▶ Supplied information:
>>>
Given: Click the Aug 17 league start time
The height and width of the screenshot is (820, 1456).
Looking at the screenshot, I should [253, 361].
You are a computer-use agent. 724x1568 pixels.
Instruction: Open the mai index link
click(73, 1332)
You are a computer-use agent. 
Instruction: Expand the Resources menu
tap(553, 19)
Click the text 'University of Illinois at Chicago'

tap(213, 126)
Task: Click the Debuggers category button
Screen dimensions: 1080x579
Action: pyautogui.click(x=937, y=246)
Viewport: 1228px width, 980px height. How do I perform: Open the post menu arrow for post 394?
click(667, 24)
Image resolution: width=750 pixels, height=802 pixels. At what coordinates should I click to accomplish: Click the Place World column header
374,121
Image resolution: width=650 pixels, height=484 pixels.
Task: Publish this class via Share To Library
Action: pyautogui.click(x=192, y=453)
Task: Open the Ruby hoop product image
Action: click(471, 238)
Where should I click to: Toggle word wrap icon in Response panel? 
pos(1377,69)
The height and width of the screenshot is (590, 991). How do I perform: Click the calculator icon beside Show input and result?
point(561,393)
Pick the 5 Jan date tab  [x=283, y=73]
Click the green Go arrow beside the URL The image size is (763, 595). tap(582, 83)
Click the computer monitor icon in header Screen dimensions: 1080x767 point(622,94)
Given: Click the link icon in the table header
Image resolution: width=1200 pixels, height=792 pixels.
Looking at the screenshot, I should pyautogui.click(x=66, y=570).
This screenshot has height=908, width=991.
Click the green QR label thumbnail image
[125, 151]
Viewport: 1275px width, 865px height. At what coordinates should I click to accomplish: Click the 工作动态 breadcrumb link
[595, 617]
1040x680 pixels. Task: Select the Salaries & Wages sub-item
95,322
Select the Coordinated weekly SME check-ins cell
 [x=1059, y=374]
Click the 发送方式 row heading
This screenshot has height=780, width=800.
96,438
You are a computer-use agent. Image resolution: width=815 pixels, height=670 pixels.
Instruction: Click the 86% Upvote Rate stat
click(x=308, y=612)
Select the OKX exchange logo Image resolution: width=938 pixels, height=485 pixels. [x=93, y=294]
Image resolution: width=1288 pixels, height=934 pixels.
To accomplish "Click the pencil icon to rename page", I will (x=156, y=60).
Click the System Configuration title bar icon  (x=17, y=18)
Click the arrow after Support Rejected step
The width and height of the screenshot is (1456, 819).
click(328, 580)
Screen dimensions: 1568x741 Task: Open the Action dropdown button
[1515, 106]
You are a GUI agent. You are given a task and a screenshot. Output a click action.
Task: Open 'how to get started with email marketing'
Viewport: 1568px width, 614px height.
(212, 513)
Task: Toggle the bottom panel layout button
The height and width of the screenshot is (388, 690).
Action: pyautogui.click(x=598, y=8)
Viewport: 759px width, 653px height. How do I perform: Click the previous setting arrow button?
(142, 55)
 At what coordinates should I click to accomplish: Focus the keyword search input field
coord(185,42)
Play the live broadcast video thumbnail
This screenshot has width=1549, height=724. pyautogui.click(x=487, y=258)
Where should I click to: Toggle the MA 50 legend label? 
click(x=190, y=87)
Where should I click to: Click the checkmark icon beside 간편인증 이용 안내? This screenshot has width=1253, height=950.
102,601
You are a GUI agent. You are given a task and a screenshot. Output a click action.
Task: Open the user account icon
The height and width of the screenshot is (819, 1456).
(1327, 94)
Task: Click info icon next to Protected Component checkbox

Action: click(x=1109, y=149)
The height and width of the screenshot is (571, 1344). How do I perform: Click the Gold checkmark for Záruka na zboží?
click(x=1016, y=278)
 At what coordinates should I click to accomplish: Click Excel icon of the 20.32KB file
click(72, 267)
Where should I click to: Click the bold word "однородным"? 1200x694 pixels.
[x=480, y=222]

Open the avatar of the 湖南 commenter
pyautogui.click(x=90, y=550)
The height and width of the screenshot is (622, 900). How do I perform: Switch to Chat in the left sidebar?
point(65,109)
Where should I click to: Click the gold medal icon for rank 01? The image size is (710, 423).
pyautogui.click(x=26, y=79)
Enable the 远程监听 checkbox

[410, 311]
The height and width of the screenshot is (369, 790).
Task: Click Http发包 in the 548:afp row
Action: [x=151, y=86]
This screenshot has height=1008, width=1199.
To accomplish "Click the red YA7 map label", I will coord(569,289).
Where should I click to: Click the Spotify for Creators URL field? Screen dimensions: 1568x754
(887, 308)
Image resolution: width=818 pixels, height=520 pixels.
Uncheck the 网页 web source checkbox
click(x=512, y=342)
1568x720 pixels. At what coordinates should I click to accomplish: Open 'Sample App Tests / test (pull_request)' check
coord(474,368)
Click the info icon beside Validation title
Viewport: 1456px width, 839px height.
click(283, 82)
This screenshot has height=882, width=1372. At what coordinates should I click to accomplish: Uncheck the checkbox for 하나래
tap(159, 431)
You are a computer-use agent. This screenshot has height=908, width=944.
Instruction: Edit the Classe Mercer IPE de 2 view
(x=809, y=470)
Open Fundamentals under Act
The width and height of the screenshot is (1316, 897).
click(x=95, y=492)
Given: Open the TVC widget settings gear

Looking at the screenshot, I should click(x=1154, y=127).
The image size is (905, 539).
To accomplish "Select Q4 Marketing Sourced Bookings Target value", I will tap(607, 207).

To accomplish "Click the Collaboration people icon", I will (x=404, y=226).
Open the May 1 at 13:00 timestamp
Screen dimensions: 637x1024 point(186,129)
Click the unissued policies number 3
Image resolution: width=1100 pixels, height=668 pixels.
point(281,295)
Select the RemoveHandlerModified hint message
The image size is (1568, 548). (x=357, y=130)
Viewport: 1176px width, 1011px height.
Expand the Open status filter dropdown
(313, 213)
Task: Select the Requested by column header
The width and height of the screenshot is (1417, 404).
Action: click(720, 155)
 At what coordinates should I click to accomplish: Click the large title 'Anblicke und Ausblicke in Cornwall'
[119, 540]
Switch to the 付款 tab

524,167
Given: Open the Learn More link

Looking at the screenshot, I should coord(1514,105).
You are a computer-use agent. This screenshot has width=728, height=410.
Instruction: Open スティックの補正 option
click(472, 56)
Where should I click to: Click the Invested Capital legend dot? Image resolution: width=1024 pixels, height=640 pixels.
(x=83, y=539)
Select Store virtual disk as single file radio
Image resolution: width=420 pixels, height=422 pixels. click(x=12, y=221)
<<<
Reproduce the material above word for word, keeping every line and its order unchanged.

▶ Solution for this problem:
Given: Click the Aug 17 league start time
The height and width of the screenshot is (820, 1456).
Looking at the screenshot, I should [253, 361].
You are a computer-use agent. 724x1568 pixels.
Instruction: Open the mai index link
click(73, 1332)
You are a computer-use agent. 
Instruction: Expand the Resources menu
tap(553, 19)
Click the text 'University of Illinois at Chicago'

tap(213, 126)
Task: Click the Debuggers category button
Screen dimensions: 1080x579
Action: pyautogui.click(x=937, y=246)
Viewport: 1228px width, 980px height. How do I perform: Open the post menu arrow for post 394?
click(667, 24)
Image resolution: width=750 pixels, height=802 pixels. At what coordinates should I click to accomplish: Click the Place World column header
374,121
Image resolution: width=650 pixels, height=484 pixels.
Task: Publish this class via Share To Library
Action: pyautogui.click(x=192, y=453)
Task: Open the Ruby hoop product image
Action: click(471, 238)
Where should I click to: Toggle word wrap icon in Response panel? 
pos(1377,69)
The height and width of the screenshot is (590, 991). How do I perform: Click the calculator icon beside Show input and result?
point(561,393)
Pick the 5 Jan date tab  [x=283, y=73]
Click the green Go arrow beside the URL The image size is (763, 595). tap(582, 83)
Click the computer monitor icon in header Screen dimensions: 1080x767 point(622,94)
Given: Click the link icon in the table header
Image resolution: width=1200 pixels, height=792 pixels.
Looking at the screenshot, I should pyautogui.click(x=66, y=570).
This screenshot has height=908, width=991.
Click the green QR label thumbnail image
[125, 151]
Viewport: 1275px width, 865px height. At what coordinates should I click to accomplish: Click the 工作动态 breadcrumb link
[595, 617]
1040x680 pixels. Task: Select the Salaries & Wages sub-item
95,322
Select the Coordinated weekly SME check-ins cell
 [x=1059, y=374]
Click the 发送方式 row heading
This screenshot has height=780, width=800.
96,438
You are a computer-use agent. Image resolution: width=815 pixels, height=670 pixels.
Instruction: Click the 86% Upvote Rate stat
click(x=308, y=612)
Select the OKX exchange logo Image resolution: width=938 pixels, height=485 pixels. [x=93, y=294]
Image resolution: width=1288 pixels, height=934 pixels.
To accomplish "Click the pencil icon to rename page", I will (x=156, y=60).
Click the System Configuration title bar icon  (x=17, y=18)
Click the arrow after Support Rejected step
The width and height of the screenshot is (1456, 819).
click(328, 580)
Screen dimensions: 1568x741 Task: Open the Action dropdown button
[1515, 106]
You are a GUI agent. You are given a task and a screenshot. Output a click action.
Task: Open 'how to get started with email marketing'
Viewport: 1568px width, 614px height.
(212, 513)
Task: Toggle the bottom panel layout button
The height and width of the screenshot is (388, 690).
Action: pyautogui.click(x=598, y=8)
Viewport: 759px width, 653px height. How do I perform: Click the previous setting arrow button?
(142, 55)
 At what coordinates should I click to accomplish: Focus the keyword search input field
coord(185,42)
Play the live broadcast video thumbnail
This screenshot has width=1549, height=724. pyautogui.click(x=487, y=258)
Where should I click to: Toggle the MA 50 legend label? 
click(x=190, y=87)
Where should I click to: Click the checkmark icon beside 간편인증 이용 안내? This screenshot has width=1253, height=950.
102,601
You are a GUI agent. You are given a task and a screenshot. Output a click action.
Task: Open the user account icon
The height and width of the screenshot is (819, 1456).
(1327, 94)
Task: Click info icon next to Protected Component checkbox

Action: click(x=1109, y=149)
The height and width of the screenshot is (571, 1344). How do I perform: Click the Gold checkmark for Záruka na zboží?
click(x=1016, y=278)
 At what coordinates should I click to accomplish: Click Excel icon of the 20.32KB file
click(72, 267)
Where should I click to: Click the bold word "однородным"? 1200x694 pixels.
[x=480, y=222]

Open the avatar of the 湖南 commenter
pyautogui.click(x=90, y=550)
The height and width of the screenshot is (622, 900). How do I perform: Switch to Chat in the left sidebar?
point(65,109)
Where should I click to: Click the gold medal icon for rank 01? The image size is (710, 423).
pyautogui.click(x=26, y=79)
Enable the 远程监听 checkbox

[410, 311]
The height and width of the screenshot is (369, 790).
Task: Click Http发包 in the 548:afp row
Action: [x=151, y=86]
This screenshot has height=1008, width=1199.
To accomplish "Click the red YA7 map label", I will coord(569,289).
Where should I click to: Click the Spotify for Creators URL field? Screen dimensions: 1568x754
(887, 308)
Image resolution: width=818 pixels, height=520 pixels.
Uncheck the 网页 web source checkbox
click(x=512, y=342)
1568x720 pixels. At what coordinates should I click to accomplish: Open 'Sample App Tests / test (pull_request)' check
coord(474,368)
Click the info icon beside Validation title
Viewport: 1456px width, 839px height.
click(283, 82)
This screenshot has height=882, width=1372. At what coordinates should I click to accomplish: Uncheck the checkbox for 하나래
tap(159, 431)
You are a computer-use agent. This screenshot has height=908, width=944.
Instruction: Edit the Classe Mercer IPE de 2 view
(x=809, y=470)
Open Fundamentals under Act
The width and height of the screenshot is (1316, 897).
click(x=95, y=492)
Given: Open the TVC widget settings gear

Looking at the screenshot, I should click(x=1154, y=127).
The image size is (905, 539).
To accomplish "Select Q4 Marketing Sourced Bookings Target value", I will tap(607, 207).

To accomplish "Click the Collaboration people icon", I will (x=404, y=226).
Open the May 1 at 13:00 timestamp
Screen dimensions: 637x1024 point(186,129)
Click the unissued policies number 3
Image resolution: width=1100 pixels, height=668 pixels.
point(281,295)
Select the RemoveHandlerModified hint message
The image size is (1568, 548). (x=357, y=130)
Viewport: 1176px width, 1011px height.
Expand the Open status filter dropdown
(313, 213)
Task: Select the Requested by column header
The width and height of the screenshot is (1417, 404).
Action: click(720, 155)
 At what coordinates should I click to accomplish: Click the large title 'Anblicke und Ausblicke in Cornwall'
[119, 540]
Switch to the 付款 tab

524,167
Given: Open the Learn More link

Looking at the screenshot, I should coord(1514,105).
You are a computer-use agent. This screenshot has width=728, height=410.
Instruction: Open スティックの補正 option
click(472, 56)
Where should I click to: Click the Invested Capital legend dot? Image resolution: width=1024 pixels, height=640 pixels.
(x=83, y=539)
Select Store virtual disk as single file radio
Image resolution: width=420 pixels, height=422 pixels. click(x=12, y=221)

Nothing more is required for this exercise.